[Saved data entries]
★ ★ ★ ★

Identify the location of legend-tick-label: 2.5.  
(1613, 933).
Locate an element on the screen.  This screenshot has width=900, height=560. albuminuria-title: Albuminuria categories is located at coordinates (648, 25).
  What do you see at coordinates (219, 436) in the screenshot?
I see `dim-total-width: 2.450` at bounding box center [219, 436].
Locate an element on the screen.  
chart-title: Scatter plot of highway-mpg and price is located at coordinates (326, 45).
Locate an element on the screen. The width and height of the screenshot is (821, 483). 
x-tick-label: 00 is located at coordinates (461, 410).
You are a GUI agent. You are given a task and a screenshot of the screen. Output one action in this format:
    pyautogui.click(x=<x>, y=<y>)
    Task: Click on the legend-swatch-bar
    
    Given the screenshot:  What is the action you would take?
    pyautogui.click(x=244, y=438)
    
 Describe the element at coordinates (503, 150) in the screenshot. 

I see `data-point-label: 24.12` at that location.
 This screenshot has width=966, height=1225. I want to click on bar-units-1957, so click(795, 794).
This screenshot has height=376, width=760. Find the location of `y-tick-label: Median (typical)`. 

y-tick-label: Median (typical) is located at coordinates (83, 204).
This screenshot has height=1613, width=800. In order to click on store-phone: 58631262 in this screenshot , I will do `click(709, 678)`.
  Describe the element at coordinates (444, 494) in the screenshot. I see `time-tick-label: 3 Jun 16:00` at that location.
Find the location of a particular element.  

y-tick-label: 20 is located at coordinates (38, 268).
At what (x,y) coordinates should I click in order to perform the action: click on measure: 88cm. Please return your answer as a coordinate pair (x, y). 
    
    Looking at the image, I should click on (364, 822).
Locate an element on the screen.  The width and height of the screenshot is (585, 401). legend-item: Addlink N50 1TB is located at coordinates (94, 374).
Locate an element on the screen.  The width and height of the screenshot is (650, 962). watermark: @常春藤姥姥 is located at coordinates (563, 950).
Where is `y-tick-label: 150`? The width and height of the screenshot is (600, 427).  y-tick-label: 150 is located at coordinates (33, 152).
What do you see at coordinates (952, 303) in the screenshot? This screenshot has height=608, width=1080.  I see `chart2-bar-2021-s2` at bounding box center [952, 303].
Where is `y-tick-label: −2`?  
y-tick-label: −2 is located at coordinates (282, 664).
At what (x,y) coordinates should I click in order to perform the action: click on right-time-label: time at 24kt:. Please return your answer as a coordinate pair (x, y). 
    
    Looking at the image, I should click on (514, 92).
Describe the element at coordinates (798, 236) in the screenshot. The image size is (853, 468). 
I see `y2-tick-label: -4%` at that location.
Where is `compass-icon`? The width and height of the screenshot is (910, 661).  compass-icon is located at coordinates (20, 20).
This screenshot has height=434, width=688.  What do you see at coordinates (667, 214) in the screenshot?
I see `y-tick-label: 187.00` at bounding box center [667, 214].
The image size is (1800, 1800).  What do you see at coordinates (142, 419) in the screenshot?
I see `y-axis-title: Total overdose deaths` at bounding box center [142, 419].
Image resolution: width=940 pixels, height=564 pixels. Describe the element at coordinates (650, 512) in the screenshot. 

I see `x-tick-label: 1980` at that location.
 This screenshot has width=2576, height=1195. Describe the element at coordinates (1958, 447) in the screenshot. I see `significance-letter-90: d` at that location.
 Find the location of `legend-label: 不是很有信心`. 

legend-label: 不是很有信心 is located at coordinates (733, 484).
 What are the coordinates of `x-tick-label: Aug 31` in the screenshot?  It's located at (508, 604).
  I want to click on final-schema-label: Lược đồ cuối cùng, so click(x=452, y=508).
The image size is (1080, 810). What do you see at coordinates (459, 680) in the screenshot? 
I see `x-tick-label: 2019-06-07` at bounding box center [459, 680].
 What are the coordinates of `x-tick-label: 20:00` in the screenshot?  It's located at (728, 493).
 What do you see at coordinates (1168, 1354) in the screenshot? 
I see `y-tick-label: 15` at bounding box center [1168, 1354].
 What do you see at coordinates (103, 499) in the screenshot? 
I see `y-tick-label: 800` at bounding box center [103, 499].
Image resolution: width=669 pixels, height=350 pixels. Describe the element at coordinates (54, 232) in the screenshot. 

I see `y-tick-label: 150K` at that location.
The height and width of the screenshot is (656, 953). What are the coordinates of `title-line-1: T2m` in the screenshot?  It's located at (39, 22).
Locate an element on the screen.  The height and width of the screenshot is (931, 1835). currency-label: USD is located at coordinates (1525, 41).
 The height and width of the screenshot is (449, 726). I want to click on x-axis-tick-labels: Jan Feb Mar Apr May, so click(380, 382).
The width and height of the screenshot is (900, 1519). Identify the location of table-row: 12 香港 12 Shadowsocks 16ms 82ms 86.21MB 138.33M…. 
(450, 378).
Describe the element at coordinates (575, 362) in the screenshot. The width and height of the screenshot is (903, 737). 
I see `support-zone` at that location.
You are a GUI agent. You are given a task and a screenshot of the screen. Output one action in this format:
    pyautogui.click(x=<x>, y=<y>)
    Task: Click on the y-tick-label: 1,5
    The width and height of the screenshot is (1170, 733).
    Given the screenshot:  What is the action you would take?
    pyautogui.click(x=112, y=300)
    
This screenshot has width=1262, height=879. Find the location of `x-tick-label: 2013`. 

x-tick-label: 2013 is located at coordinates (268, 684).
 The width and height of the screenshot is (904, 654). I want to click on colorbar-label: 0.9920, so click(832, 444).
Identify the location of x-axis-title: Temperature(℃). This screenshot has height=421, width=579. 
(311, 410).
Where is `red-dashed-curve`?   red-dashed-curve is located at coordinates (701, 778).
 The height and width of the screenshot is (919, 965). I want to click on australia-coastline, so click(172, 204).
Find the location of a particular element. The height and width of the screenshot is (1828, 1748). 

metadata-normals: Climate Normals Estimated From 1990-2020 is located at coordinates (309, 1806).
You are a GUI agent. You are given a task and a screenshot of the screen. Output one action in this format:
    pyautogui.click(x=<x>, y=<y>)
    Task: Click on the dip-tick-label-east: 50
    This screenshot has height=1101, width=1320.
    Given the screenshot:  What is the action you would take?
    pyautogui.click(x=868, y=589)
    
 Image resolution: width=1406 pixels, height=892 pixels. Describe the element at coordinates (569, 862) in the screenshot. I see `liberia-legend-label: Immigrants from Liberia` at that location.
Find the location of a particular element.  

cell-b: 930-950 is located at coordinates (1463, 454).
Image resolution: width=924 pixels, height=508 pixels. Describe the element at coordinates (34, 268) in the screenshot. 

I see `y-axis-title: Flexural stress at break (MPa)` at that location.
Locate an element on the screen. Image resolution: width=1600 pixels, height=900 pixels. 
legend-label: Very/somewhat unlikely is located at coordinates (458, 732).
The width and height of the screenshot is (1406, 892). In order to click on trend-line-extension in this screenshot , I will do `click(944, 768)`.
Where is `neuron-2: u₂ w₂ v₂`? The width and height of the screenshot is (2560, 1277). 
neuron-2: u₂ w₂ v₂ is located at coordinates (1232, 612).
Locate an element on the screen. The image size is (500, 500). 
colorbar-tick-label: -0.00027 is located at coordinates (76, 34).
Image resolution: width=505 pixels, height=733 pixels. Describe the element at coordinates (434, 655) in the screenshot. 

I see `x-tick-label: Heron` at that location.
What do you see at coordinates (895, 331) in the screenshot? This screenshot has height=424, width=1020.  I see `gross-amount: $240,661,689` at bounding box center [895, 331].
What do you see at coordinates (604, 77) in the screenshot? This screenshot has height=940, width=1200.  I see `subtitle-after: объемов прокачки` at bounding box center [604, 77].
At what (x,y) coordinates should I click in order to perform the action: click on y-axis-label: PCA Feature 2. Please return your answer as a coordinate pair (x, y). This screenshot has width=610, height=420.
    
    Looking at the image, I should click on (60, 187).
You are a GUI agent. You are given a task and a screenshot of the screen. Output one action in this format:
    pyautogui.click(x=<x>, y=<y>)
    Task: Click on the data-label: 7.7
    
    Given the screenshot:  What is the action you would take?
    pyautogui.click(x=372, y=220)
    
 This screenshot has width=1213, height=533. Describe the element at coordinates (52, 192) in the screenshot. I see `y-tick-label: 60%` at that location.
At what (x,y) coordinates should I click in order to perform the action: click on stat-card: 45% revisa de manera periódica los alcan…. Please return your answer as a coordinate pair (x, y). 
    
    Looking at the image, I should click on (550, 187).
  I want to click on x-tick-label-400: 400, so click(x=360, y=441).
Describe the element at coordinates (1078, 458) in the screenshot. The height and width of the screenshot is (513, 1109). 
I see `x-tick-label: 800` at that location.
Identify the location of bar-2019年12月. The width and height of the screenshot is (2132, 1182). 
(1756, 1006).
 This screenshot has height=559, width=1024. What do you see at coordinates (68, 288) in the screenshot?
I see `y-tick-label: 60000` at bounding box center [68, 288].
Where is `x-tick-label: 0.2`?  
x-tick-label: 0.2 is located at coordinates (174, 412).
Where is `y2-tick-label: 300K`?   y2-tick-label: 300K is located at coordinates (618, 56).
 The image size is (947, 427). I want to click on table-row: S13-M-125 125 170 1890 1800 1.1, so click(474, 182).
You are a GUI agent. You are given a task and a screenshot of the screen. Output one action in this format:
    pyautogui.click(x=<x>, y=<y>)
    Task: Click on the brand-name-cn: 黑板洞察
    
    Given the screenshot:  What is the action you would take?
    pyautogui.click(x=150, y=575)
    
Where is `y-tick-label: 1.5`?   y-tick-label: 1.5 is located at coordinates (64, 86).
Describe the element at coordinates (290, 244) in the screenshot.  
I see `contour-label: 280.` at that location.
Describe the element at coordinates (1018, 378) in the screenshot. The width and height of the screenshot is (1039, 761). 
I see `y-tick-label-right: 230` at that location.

★ ★ ★ ★

§ WRITTEN TASK
Copy the lines of the records word for word, beginning with the line that contains "What do you see at coordinates (1168, 1354)" and ending with the line that contains "center [103, 499].".

§ ANSWER TO THIS EXERCISE
 What do you see at coordinates (1168, 1354) in the screenshot? 
I see `y-tick-label: 15` at bounding box center [1168, 1354].
 What do you see at coordinates (103, 499) in the screenshot? 
I see `y-tick-label: 800` at bounding box center [103, 499].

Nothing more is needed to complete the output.